Publication information |
Source: Christian Observer Source type: newspaper Document type: editorial Document title: “Anarchy” Author(s): anonymous City of publication: Louisville, Kentucky Date of publication: 18 September 1901 Volume number: 89 Issue number: 38 Pagination: 3 |
Citation |
“Anarchy.” Christian Observer 18 Sept. 1901 v89n38: p. 3. |
Transcription |
full text |
Keywords |
anarchism (criticism); anarchism (religious interpretation). |
Named persons |
Moses; Paul; Peter. |
Document |
Anarchy
If there is any one matter of a political nature
with which the Bible emphatically deals, it is the sin of destroying, or attempting
to destroy, good order in the land. In the emphatic teachings of the week preceding
his crucifixion our Lord bade his disciples, “Render therefore unto Cæsar the
things which are Cæsar’s.”
By the hand of Paul, the Holy Ghost wrote: “Let
every soul be subject unto the higher powers. For there is no power but of God;
the powers that be are ordained of God. Whosoever therefore resisteth the power,
resisteth the ordinance of God.” Romans 13:1.
The same truth is presented in Titus 3:1, “Put
them in mind to be subject to principalities and powers.” And Peter echoes it
in these words: “Fear God. Honor the king.”
A wide distinction must here be drawn between
two entirely different things; one, the effort to substitute a new government
in place of the old; the other, an attempt to destroy government and substitute
confusion in its place. For the one there may be reason; for the other, none.
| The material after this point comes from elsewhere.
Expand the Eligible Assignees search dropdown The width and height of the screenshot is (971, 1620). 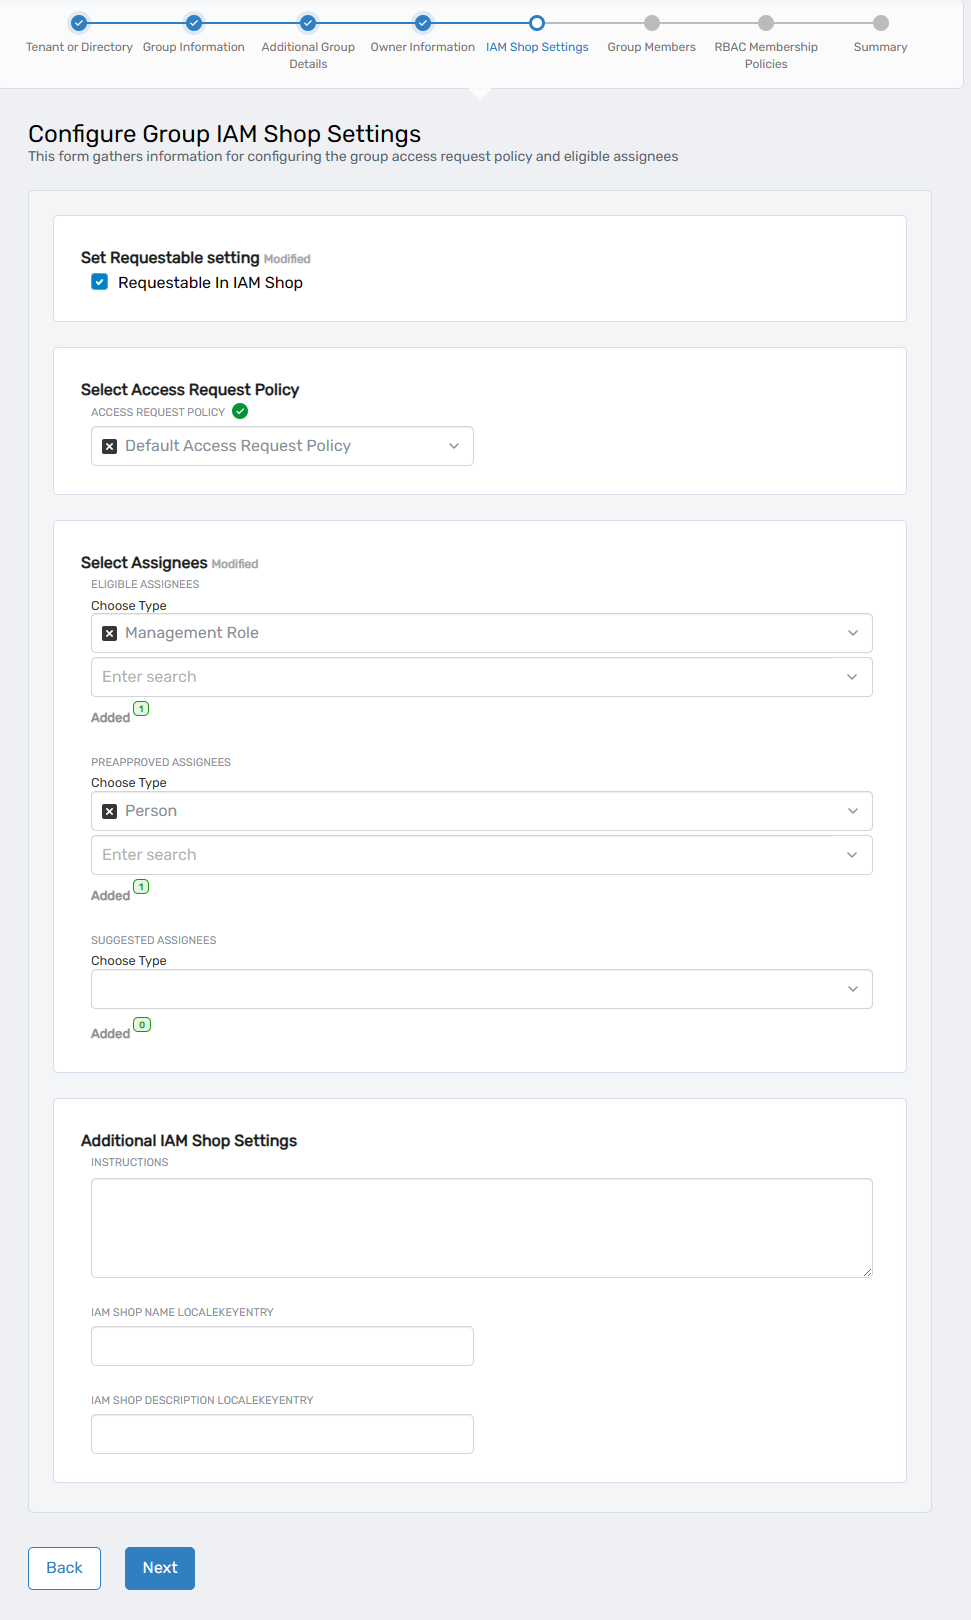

The one has often been commanded by God, as when he required Moses to lead Israel
out of Egypt; the other, never.
One reason for this requirement of obedience to
the civil ruler would seem to lie in the fact that the civil government is God’s
representative. The king, or head of the government, is the “minister of God
to thee for good” and “the minister of God to execute wrath.” Anarchy or sedition,
therefore, is more than resistance to a human organization; it is of the nature
of resistance to God.
Another reason would seem to lie in the fact that
good order on earth is necessary to the salvation of souls and the work of the
Church on earth. This is intimated in 1 Timothy 2:2. Paul calls “for prayer
for kings, and all that are in authority,” and this for one special end, “that
we may lead a quiet and peaceable life,” and this with the further aim that
God “will have all men to be saved.” Disorder in the world distracts attention
from the Gospel and keeps men from thinking about their souls. It dissipates
the money which might be used in sustaining the Gospel and sending forth heralds
of the truth; often it closes the sanctuaries and sometimes it burns them. Anarchy
is an agency for the obstruction of repentance and the perdition of souls.
In these two aspects there is reason enough for
the emphasis which God uses in his condemnation of anarchy.